Außen- und europapolitisch hat sich Kurz vor allem in der Flüchtlingskrise profiliert, es hat sein öffentliches Bild maßgeblich geprägt. Die Beliebtheitswerte, die bereits vorher hoch waren, sind noch einmal gestiegen, andererseits ist aber auch die Kritik an seiner Person gewachsen, seither polarisiert er viel stärker als davor. Im Februar hat Kurz nun seine Ideen für eine Reform der EU präsentiert. Also doch Lust an langfristiger Programmatik? Oder eher sachliche Lösungsvorschläge für gegenwärtige Probleme wie in seinem bisherigen Wirken? Die Grenzen sind natürlich fließend.
Parteiinterne Moderation
Die zweite wesentliche Frage, neben der möglichen inhaltlichen Ausrichtung einer ÖVP unter Sebastian Kurz, bezieht sich auf seine Fähigkeit, innerparteilich zu moderieren. Die Volkspartei ist durch ihre gewachsene bündnische Struktur sowie noch einmal unterschiedliche Interessen der Länderorganisationen grundsätzlich sehr kompliziert. Das Kurz zugeschriebene politische Talent wird auch in dieser Hinsicht auf die Probe gestellt werden, Durchgriffsrecht hin oder her.

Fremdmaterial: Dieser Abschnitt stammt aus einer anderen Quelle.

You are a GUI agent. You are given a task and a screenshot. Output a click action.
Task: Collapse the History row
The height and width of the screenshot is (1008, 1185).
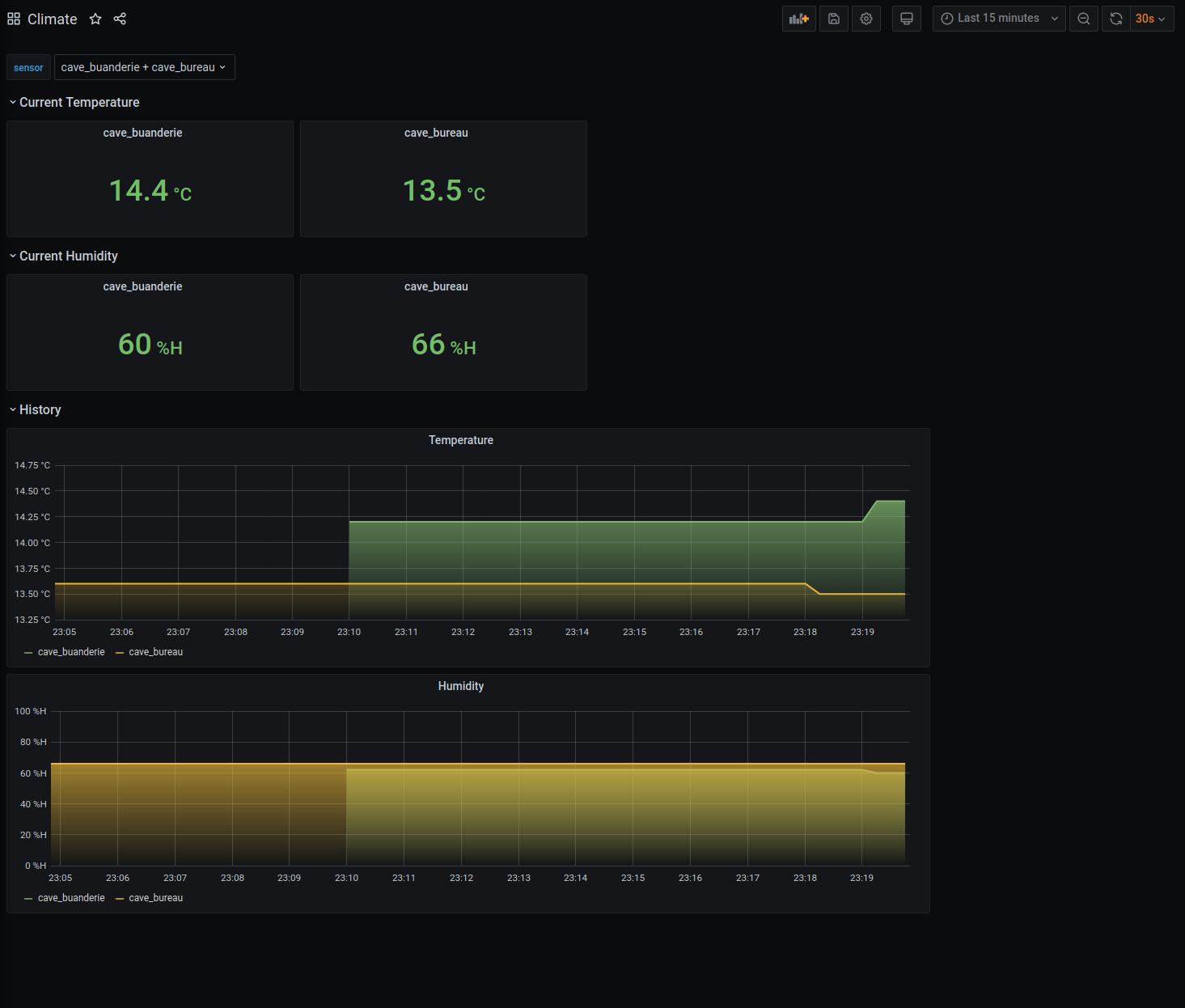coord(40,409)
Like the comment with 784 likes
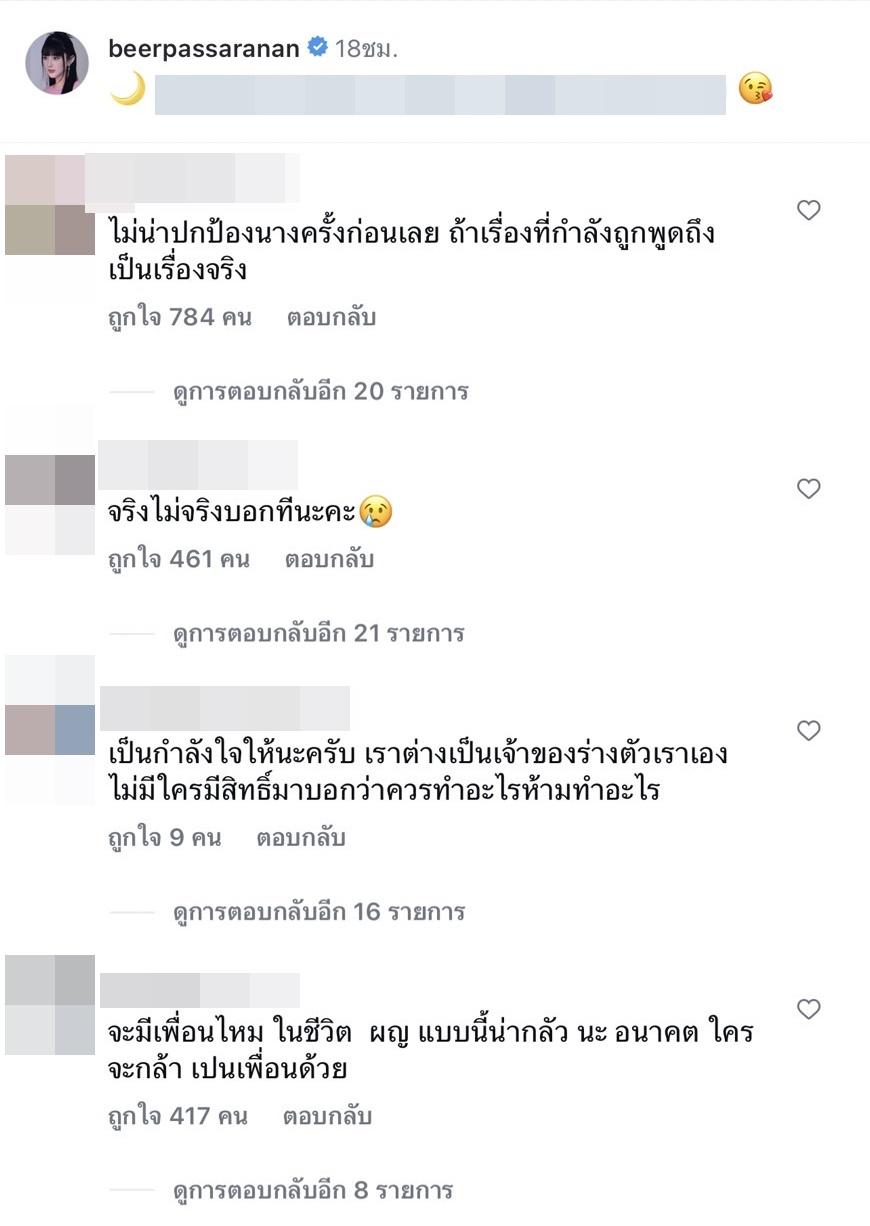Image resolution: width=870 pixels, height=1226 pixels. (x=808, y=210)
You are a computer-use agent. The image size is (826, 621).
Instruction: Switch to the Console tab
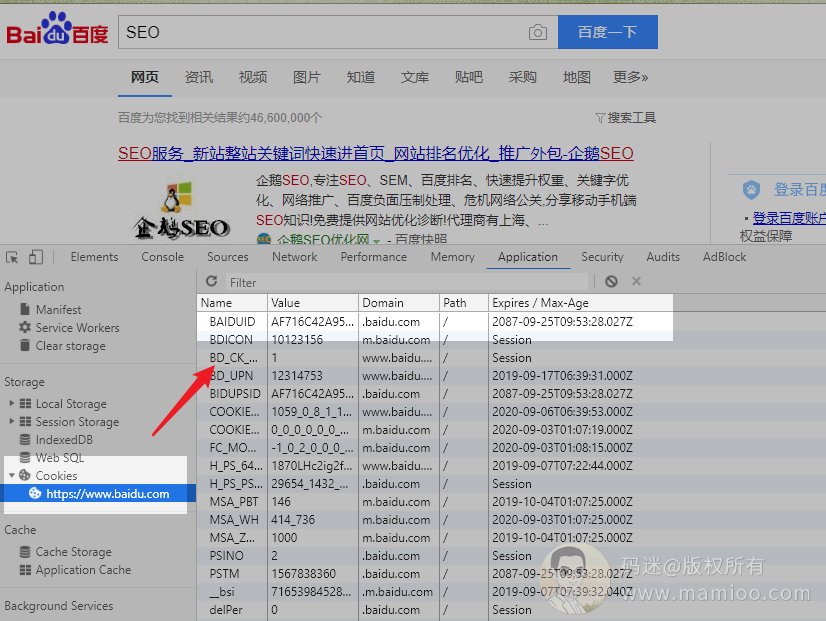[162, 257]
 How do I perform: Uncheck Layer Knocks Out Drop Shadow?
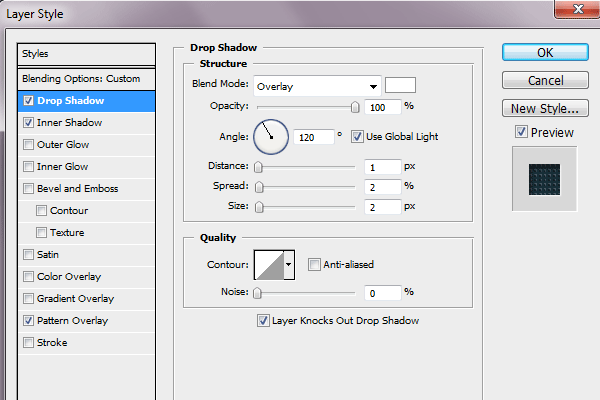(x=263, y=321)
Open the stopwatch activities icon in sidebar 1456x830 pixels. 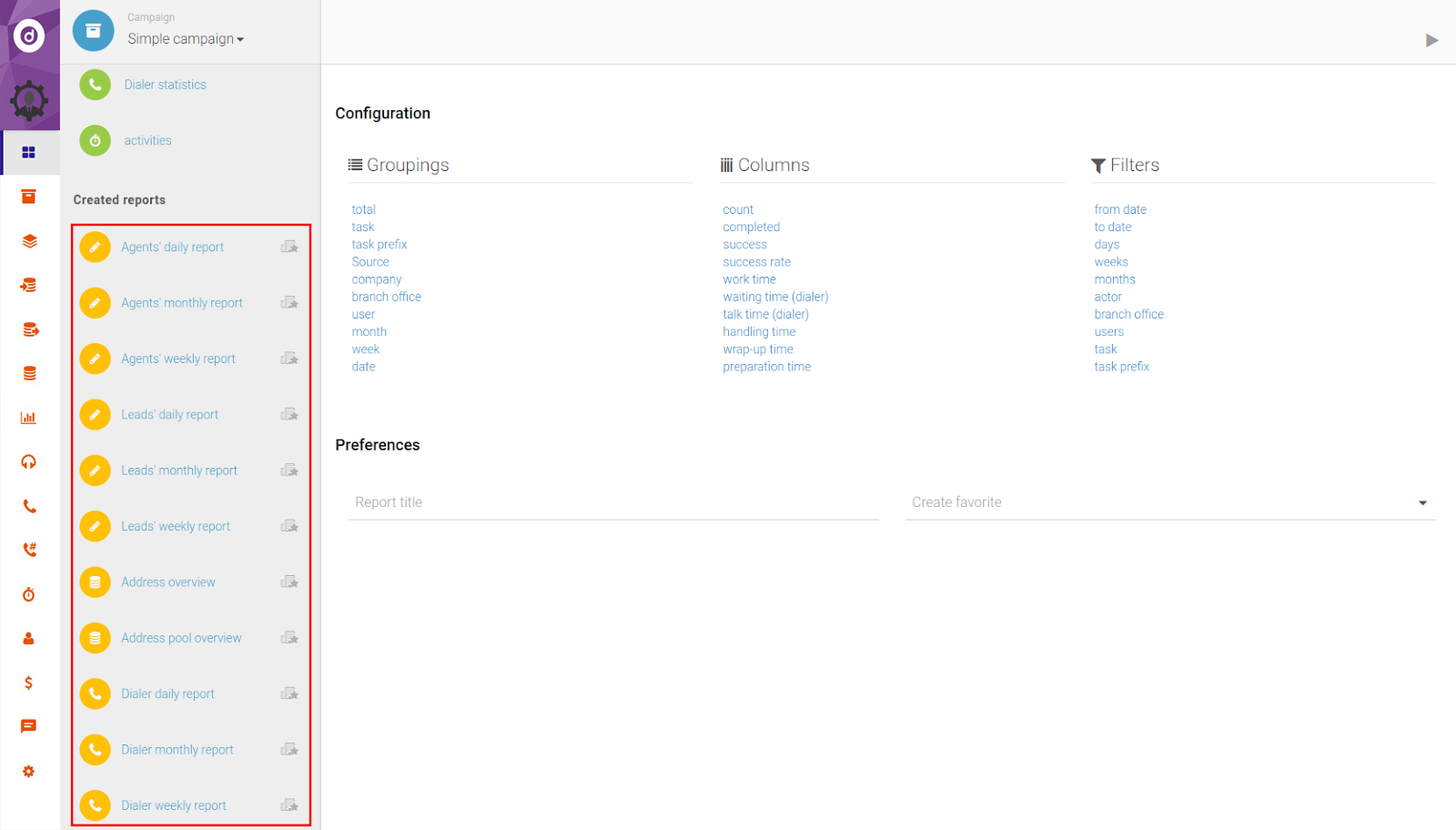[29, 593]
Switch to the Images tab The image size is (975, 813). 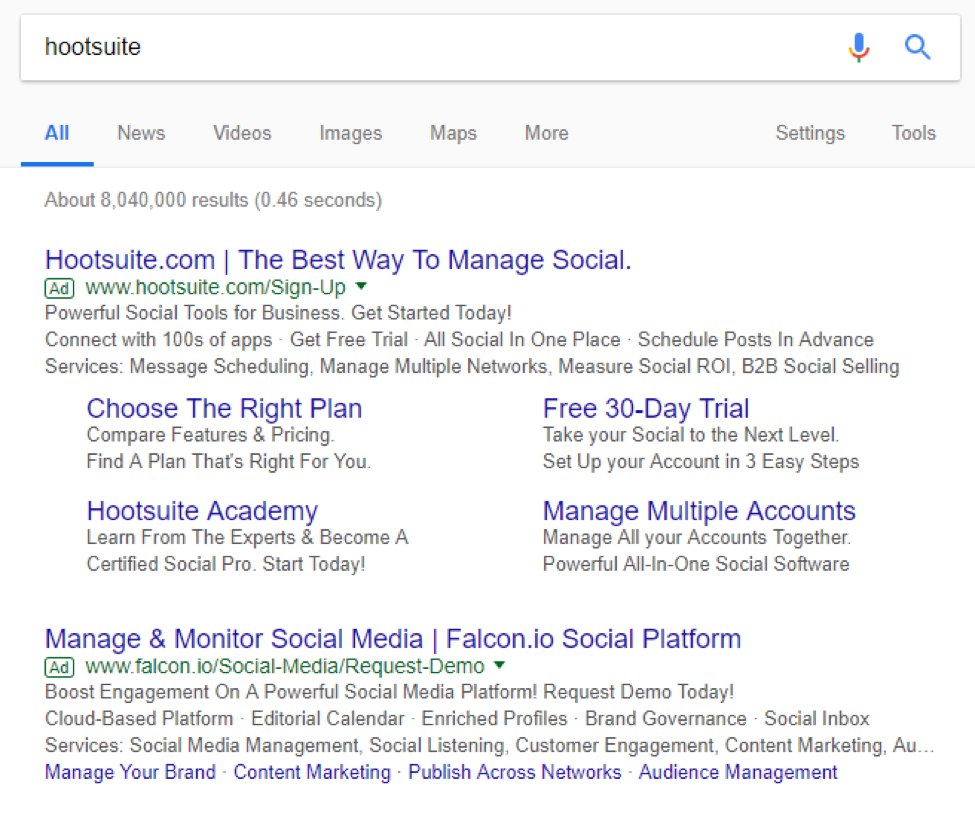coord(350,133)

Erfahrungen als Obmann hat Kurz jedenfalls innerhalb der JVP gesammelt, deren Chef er seit 2009 ist. Die Nachwuchsschmiede der ÖVP hatte sich damals nicht gerade geeint präsentiert. Zwei Jahre zuvor wurde die damalige Obfrau Silvia Fuhrmann nur mit knapp mehr als 50 Prozent in ihrer Funktion bestätigt, obwohl es keinen Gegenkandidaten gab. Sie übergab dann das Amt an Kurz, der die zerstrittene JVP einte.
Im Wiener Wahlkampf 2010 war Kurz dann im nun schon legendären "Geilomobil" unterwegs, um Stimmen zu sammeln. Er erhielt Aufmerksamkeit, aber auch Gegenwind – und zwar explizit auch aus der eigenen Partei. Er zog die Kampagne aber durch.
In der Retrospektive kann man dies vielleicht als Indiz für Durchsetzungskraft oder Sturheit werten, je nach Gusto. Doch was offenkundig bei potenziellen Wählerinnen und Wählern geschätzt wird – klassisches Leadership eben – kann innerparteilich auch zu Konflikten führen. Das wird wohl die große Herausforderung für Kurz werden, sollte er am Sonntag tatsächlich zum 17. Obmann der Volkspartei designiert werden.